The inaugural Taylor Woodrow Grand Prix of San Jose revs up today with three days of sleek, state-of-the-art race cars speeding around a 1.6-mile course through the streets of Northern California's largest city.
Featured will be the Champ Car World Series.
But it's also more, with many sideshows to go along with the racing, ranging from drifting competitions to motocross exhibitions on the track to off-track events designed to create a festival atmosphere.
Restaurants and hotels in the area expect booming business, and the night life of the nearby South First Street scene will beckon race-goers.
Two leading Champ Car racers are veteran Jimmy Vasser from Morgan Hill and A.J. Allmendinger from Los Gatos.
Vasser said he never imagined anything like this happening in San Jose.
"Naw, especially with Laguna Seca there," Vasser said. "You probably thought there would always be a Laguna, but I think the attendance had dropped over the years, and sports fans require more than just saying, 'Hey, we're puttingon an event and drop yourself in the dirt."
To be honest, Laguna has updated its spectator amenities quite a bit in recent years. Still, the popularity of the San Jose street race bodes well for continued growth.
By all indications, the event's first edition appears headed toward being a big success featuring the Champ Cars along with various support races.
30,000 today, 40,000 on Saturday and 50,000 on Sunday.
"You really need to give the fans a lot," Vasser said, "and I think you'll see that this weekend in San Jose.
"It's going to be a race, and I tell my friends to come out and see that, see all the sessions, the pits, but there also are going to be a lot of things going on on the periphery ... motocross exhibitions, other stuff. ... So take it all in."
The Champ Car Series has evolved in the past couple years after being bought in bankruptcy by a group led by Kevin Kalkhoven, who made his mark in the business world as a venture capitalist based in the Silicon Valley.
After engaging in a war with the budding Indy Racing League from 1996 through 2003, the Champ Car Series was in dire financial straits when Kalkhoven's group won a bid for the troubled series early in 2004.
Since then the series has been doing more and more street-course events in which the racing is taken to the casual fans, instead of trying to lure them to the more established tracks.
"We learned that early on in the first few months we had the series," Kalkhoven said. "The street courses were something the fans supported."

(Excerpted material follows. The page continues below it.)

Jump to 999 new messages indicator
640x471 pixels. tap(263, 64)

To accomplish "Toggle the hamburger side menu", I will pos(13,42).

A new street race held two weeks ago in Edmonton, Canada, drew a crowd of 80,000 on the Sunday race day alone.
Bob Singleton, the general manager of the San Jose GP, a veteran of putting on such races in Vancouver and Toronto, said the trend from recent Champ Car races is a very good one.
"Toronto was a great race with very good crowds. Edmonton was a huge success," Singleton said, "San Jose is going to be a huge success, it appears, and then Denver. That's four very successful weeks of racing right there."
Besides the Champ Cars, Trans Am, Toyota Atlantic, US Touring Car and Historic Stock Cars also will stage races.
In the Champ Car Series, 2004 champion Sebastian Bourdais comes in holding a 21-point lead over second-place Paul Tracy, 182-161, after seven of the season's 14 races.
Allmendinger is in fifth place after crashes spoiled either a win or a top-three finish in each of the past two races, and Vasser is in sixth place.
Greg Pickett, a veteran from Alamo, won the Trans-Am Series race at Edmonton to become the first driver in the series to win a race in each of the past four decades.
In the Toyota Atlantic series, Katherine Legge of England won the season opener at Long Beach. The rookie became the first woman to win an open-wheel race in North America in her first race in the series. Legge won for a second time at Edmonton.